O futuro, aliás, já é passado. Já está funcionando, baseada na USP e envolvendo várias universidades dentro e fora do Brasil, a chamada "Cidade do Conhecimento" - uma rede de comunicação on line que une estudantes e profissionais.

Independentemente de qualquer cenário que possa parecer ficcional, a imagem do professor tradicional, aquele das aulas expositivas, não é das melhores.
Os alunos foram indagados sobre qual a melhor forma de aprender: 31% apontaram as aulas expositivas. Empate com quem prefere "estudar sozinho em casa ou na biblioteca" (30%). Em seguida, deu "trabalhos em grupos/seminários" (20%), e, depois, "pesquisas práticas" (14%). Ou seja, a minoria vê no professor expositivo o melhor caminho para o saber.
São nítidas, na pesquisa, a insegurança diante da velocidade da produção do conhecimento e a percepção de defasagem da escola com a realidade. O principal anseio é que diminua ou desapareça a diferença entre a profissão, submetida a velozes mudanças, e a sala de aula.

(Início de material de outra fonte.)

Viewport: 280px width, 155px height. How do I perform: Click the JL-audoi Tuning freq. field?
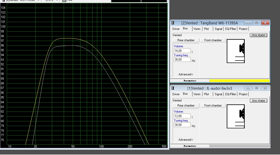tap(182, 125)
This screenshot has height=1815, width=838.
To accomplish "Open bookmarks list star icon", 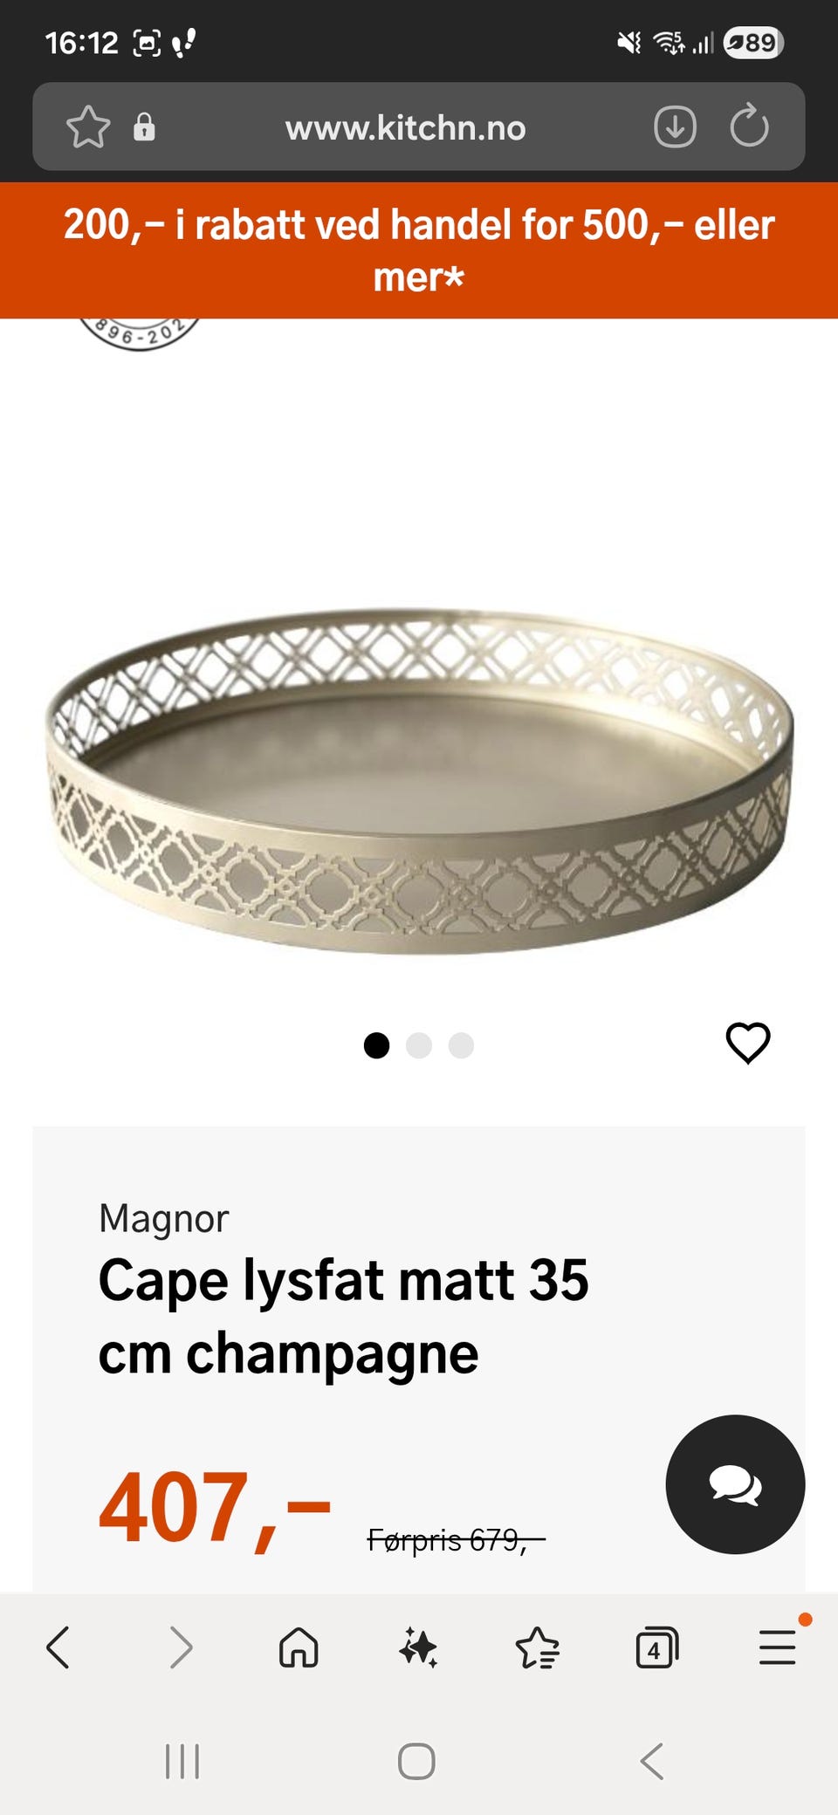I will point(538,1647).
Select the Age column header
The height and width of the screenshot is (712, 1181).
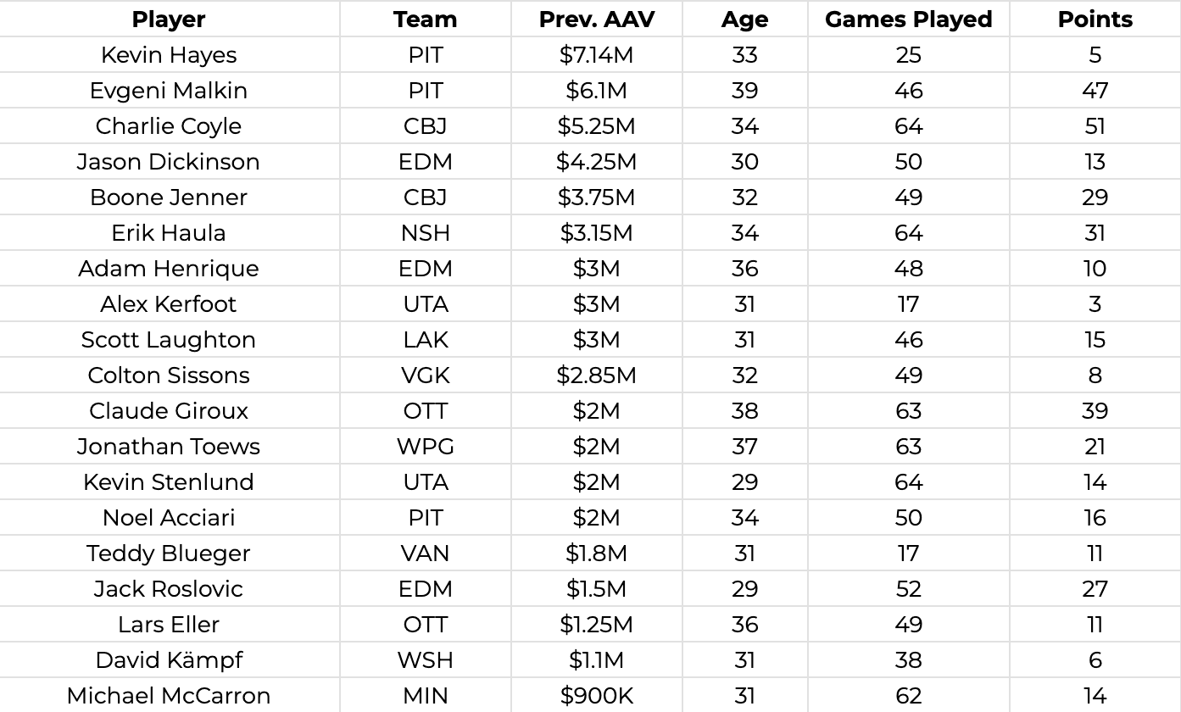coord(744,19)
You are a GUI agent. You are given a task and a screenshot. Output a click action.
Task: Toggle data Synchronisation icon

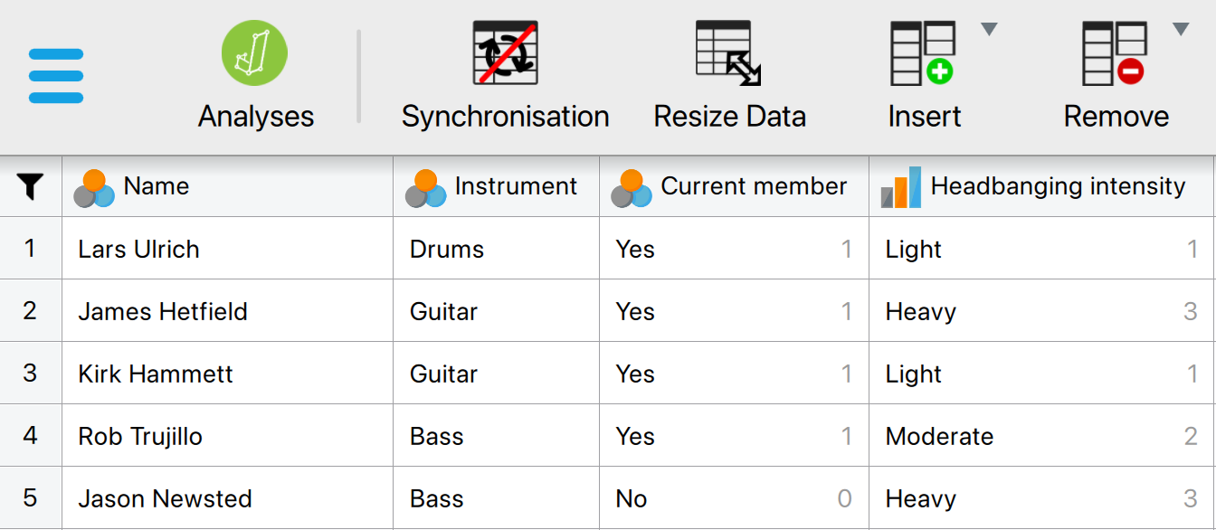[505, 52]
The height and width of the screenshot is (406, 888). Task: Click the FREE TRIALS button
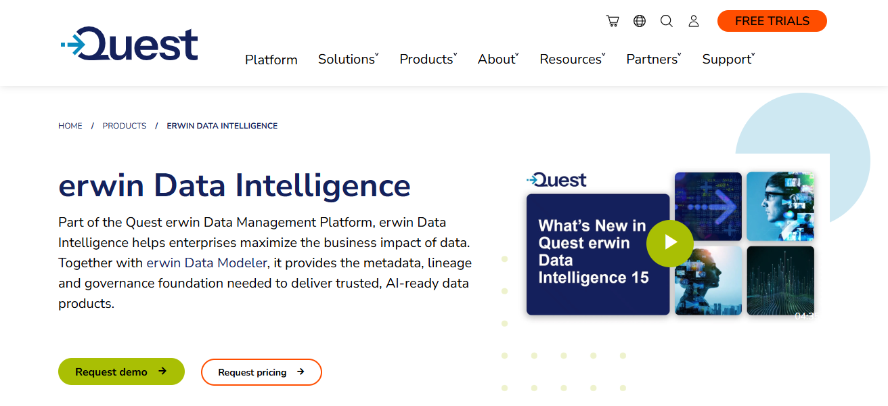point(772,21)
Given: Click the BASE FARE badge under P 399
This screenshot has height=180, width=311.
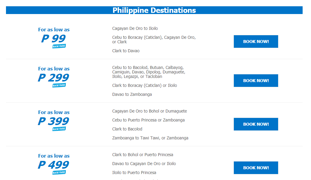Looking at the screenshot, I should point(59,129).
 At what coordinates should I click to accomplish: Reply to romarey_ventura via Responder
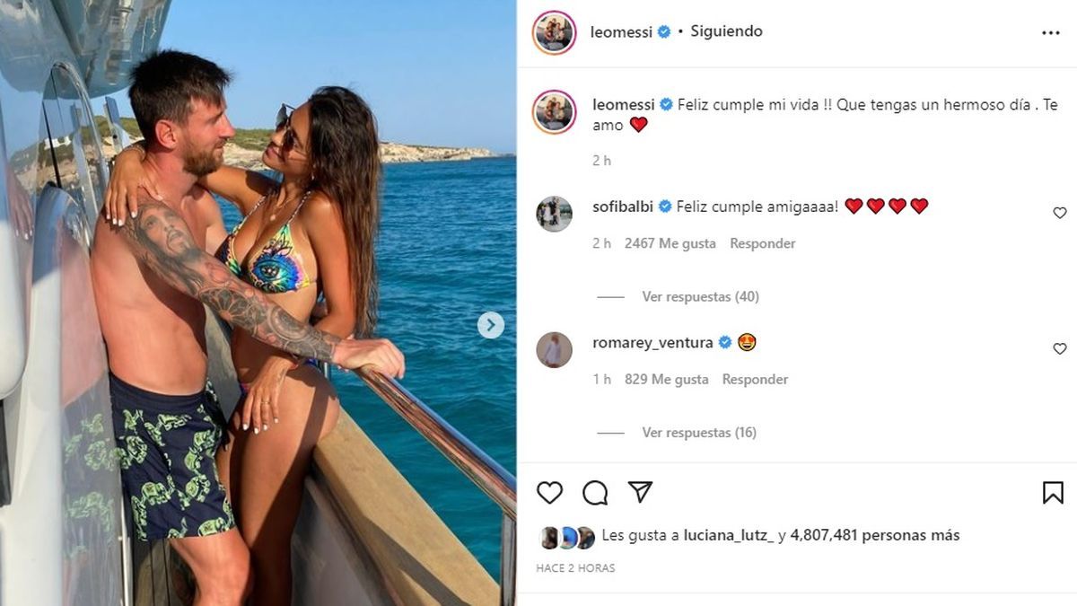click(755, 380)
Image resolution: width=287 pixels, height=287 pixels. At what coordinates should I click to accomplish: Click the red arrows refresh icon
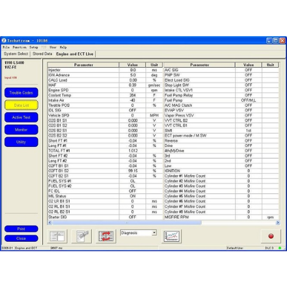pyautogui.click(x=106, y=236)
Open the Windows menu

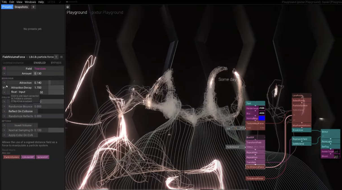[30, 2]
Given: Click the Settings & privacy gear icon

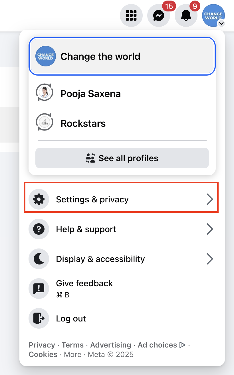Looking at the screenshot, I should [x=39, y=199].
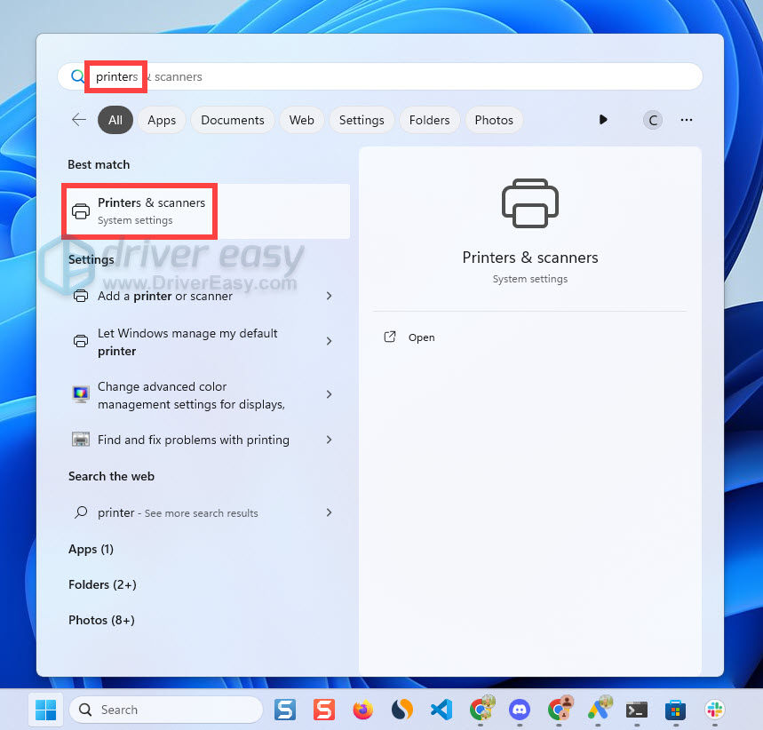The height and width of the screenshot is (730, 763).
Task: Open the Terminal taskbar icon
Action: [636, 710]
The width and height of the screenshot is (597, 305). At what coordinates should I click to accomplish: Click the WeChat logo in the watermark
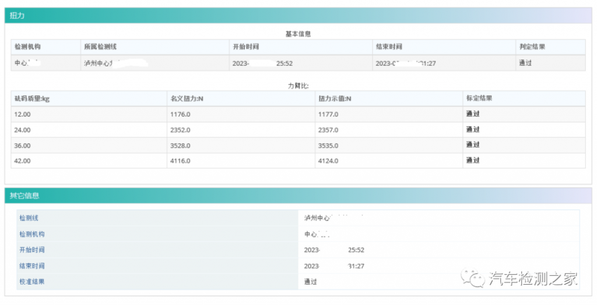(473, 278)
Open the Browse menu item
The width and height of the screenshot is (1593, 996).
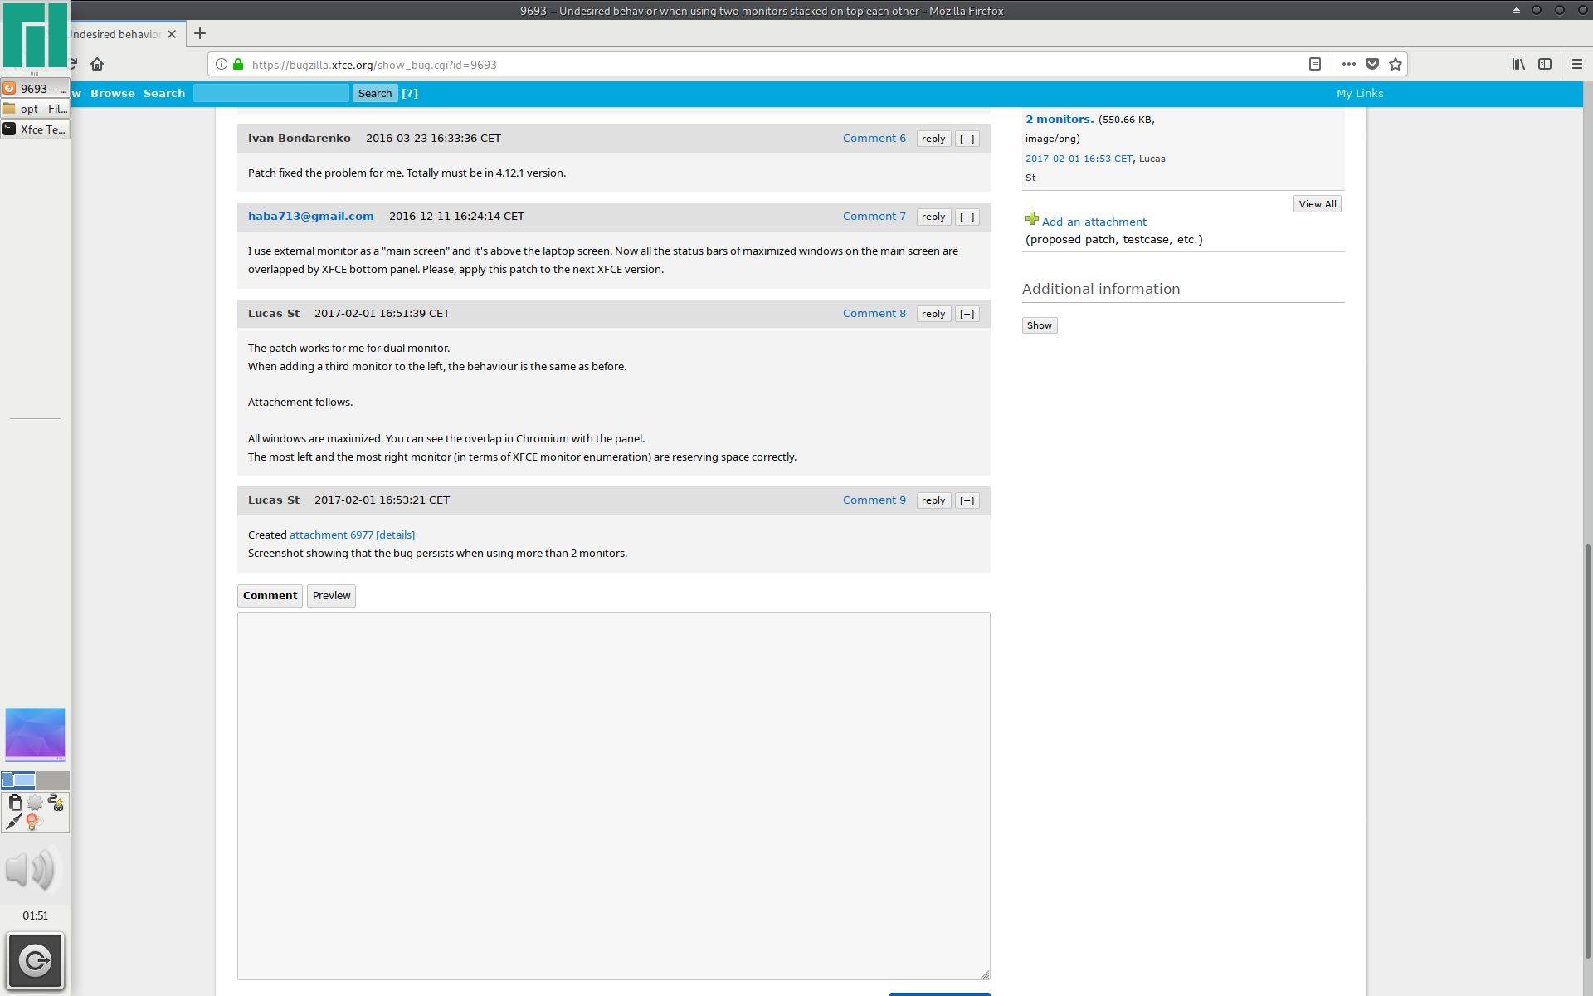click(113, 93)
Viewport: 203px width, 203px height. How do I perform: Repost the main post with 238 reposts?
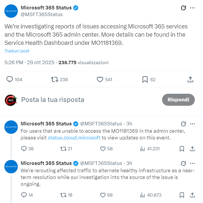click(x=55, y=79)
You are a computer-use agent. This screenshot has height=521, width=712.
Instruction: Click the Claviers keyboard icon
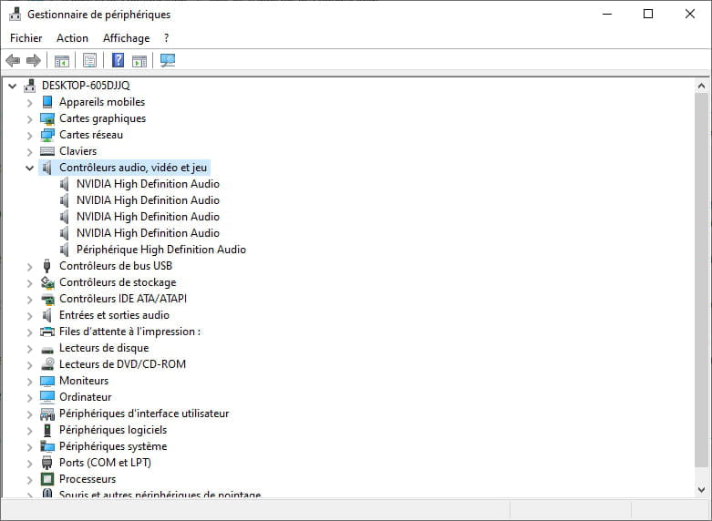[x=47, y=151]
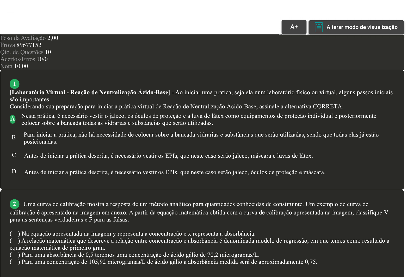Click blank parentheses before 'A relação matemática'
Image resolution: width=407 pixels, height=277 pixels.
15,241
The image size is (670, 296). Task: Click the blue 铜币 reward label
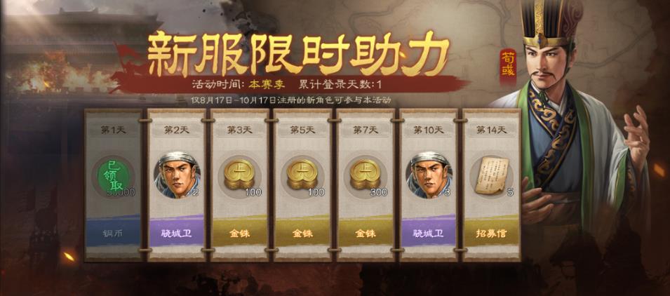[113, 234]
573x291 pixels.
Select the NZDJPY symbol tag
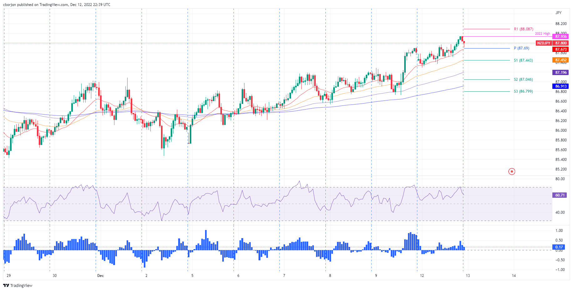pos(544,43)
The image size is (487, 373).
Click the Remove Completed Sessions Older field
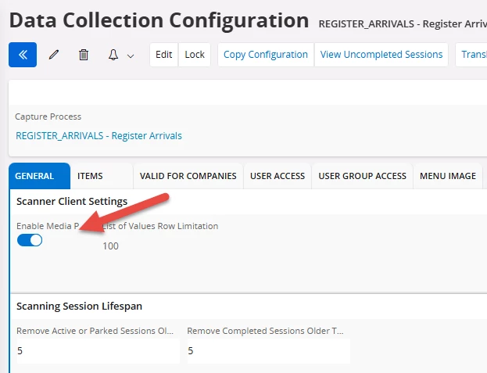(x=267, y=351)
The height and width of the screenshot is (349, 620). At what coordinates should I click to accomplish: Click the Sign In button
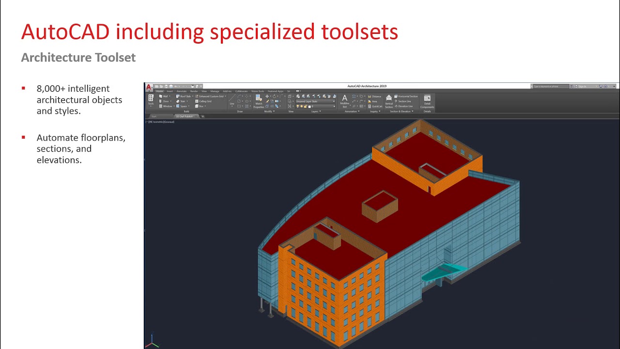582,86
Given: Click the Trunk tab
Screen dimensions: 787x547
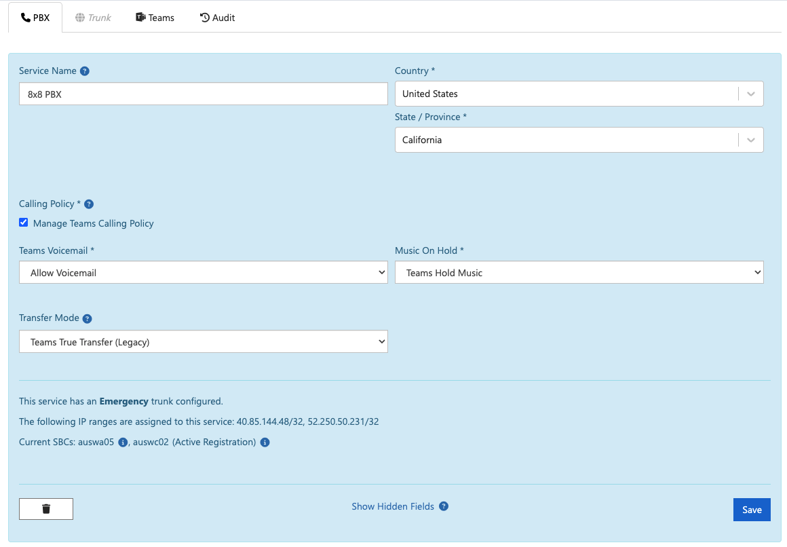Looking at the screenshot, I should [x=93, y=18].
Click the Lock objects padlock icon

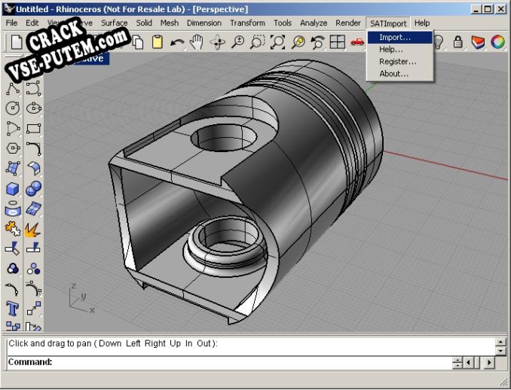point(458,42)
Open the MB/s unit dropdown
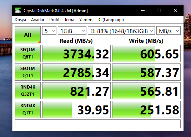 169,30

No caso da USP, por exemplo, onde foi realizada a pesquisa, pode-se ver a educação do futuro não apenas dentro, mas, especialmente, fora de seus mais requintados laboratórios.
A universidade desenvolve uma fértil experiência de composição de seus programas de extensão para que os alunos atuem na comunidade, o que vai da alfabetização de adultos, apoio a escolas na periferia e assessoria tecnológica a pequenos e microempresários a incubadoras de empresas.
O papel da Coordenadoria Executiva de Cooperação Universitária e Atividades Especiais (Cecal) é fazer com que os alunos de diferentes faculdades trabalhem juntos, cada qual utilizando seus conhecimentos, nas mesmas tarefas. Ajudar uma escola da periferia pode envolver desde a Faculdade de Educação, passando pelos arquitetos, médicos, engenheiros, físicos, químicos, biólogos. Investe-se nas instalações, no currículo, na formação dos professores e na saúde dos estudantes e de seus familiares.
Um dos mais importantes cursos de administração do país, a Fundação Getúlio Vargas (FGV), em São Paulo, montou um núcleo para aproximar prática e teoria. Esse núcleo tem como missão investigar casos concretos de administração e repassá-los aos alunos e professores. Investigam-se, ao mesmo tempo, novos mecanismos de transmissão de dados.
Nessa aproximação entre saber e fazer está o valor das chamadas empresas juniores das faculdades, que projetam os estudantes nos desafios profissionais. E também o valor das faculdades que conseguem atrair para suas fileiras professores bem-sucedidos em suas carreiras, capazes de compartilhar experiências.

É um equívoco imaginar que a universidade do futuro será aquela que melhor lidar com as máquinas. Bobagem. A boa escola será aquela que submeter seus alunos à maior quantidade possível de experimentações e pesquisas, nas quais o professor desempenhe o papel de facilitador.
Aulas expositivas, de fato, podem perfeitamente estar em um arquivo na internet, acessíveis a qualquer um.
O professor, portanto, passa a ser ainda mais importante na seleção das informações essenciais.

PS -Por ser um valioso documento sobre a mentalidade de uma geração, coloquei a íntegra da pesquisa dos alunos no site da Cidade Escola Aprendiz: www.aprendiz.org.br. O site da "Cidade do Conhecimento" é: www.usp.br/iea/cidade.